OK, so they're not exactly out for the kill, but the folks at StrawberryFrog are dead set on dethroning the process-driven giants of the corporate world. "We started this agency because we felt that the big corporate agencies had kind of run their course and we just wanted to compete with them, to do better creative work," explains partner Scott Goodson, who founded the agency in Amsterdam in 1999. To do that, the shop attempts to maintain a loose, caste-free structure. "The way StrawberryFrog works is ecumenical," Preston notes. "When you join, you kind of drink the Kool-Aid. There's no hierarchy. At other places, even creative shops like where a lot of us came from, there are still people who own the shares, a sort of delineation between them and everybody else.
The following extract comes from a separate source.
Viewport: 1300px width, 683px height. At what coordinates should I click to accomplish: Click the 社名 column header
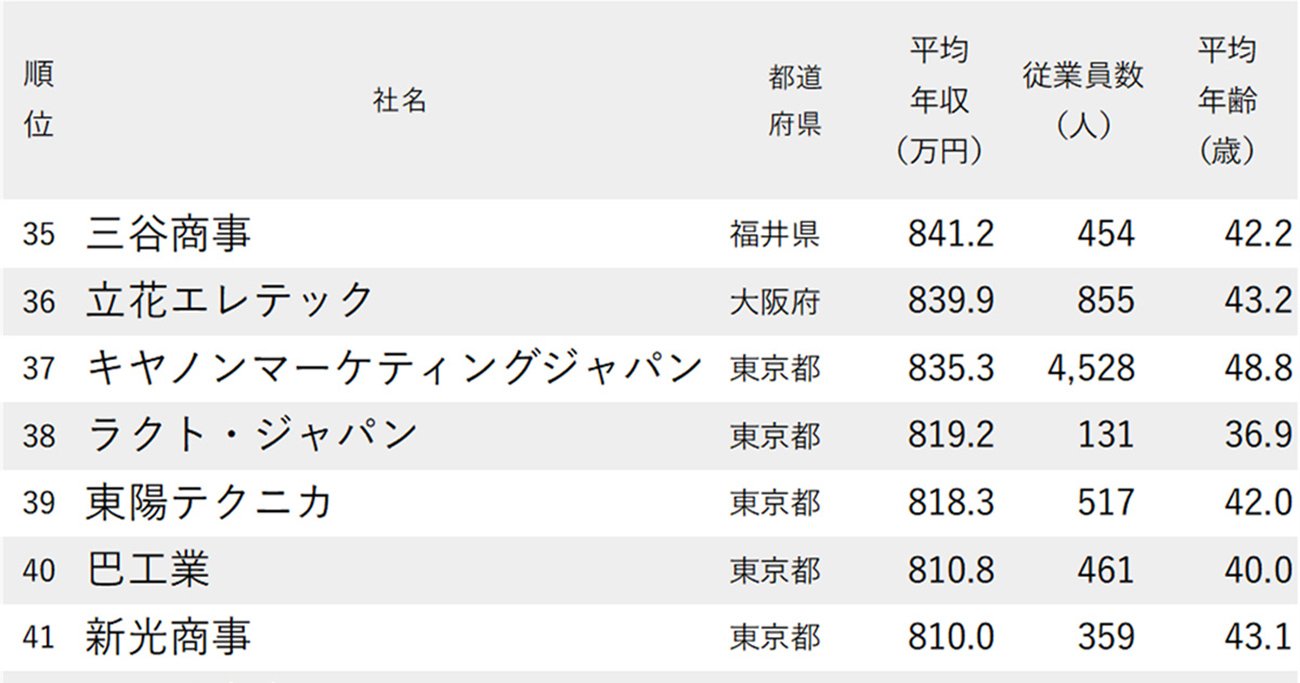tap(400, 100)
At StrawberryFrog, there's a much more democratic vibe." Preston is part of the core creative team, also comprised of founder Goodson, Andy McKeon, Jason Schragger, Gabriela Bayala, Mark Chalmers, Andrew Watson and Roger Hoard, whose combined backgrounds include stints at BBH/London, W+K/Portland, Goodby, CP+B, and Mother. As for business brains, there's partner Heather Fullerton, former M&C Saatchi head of planning Tracey Lee and former Y&R account director Jessica Davidson.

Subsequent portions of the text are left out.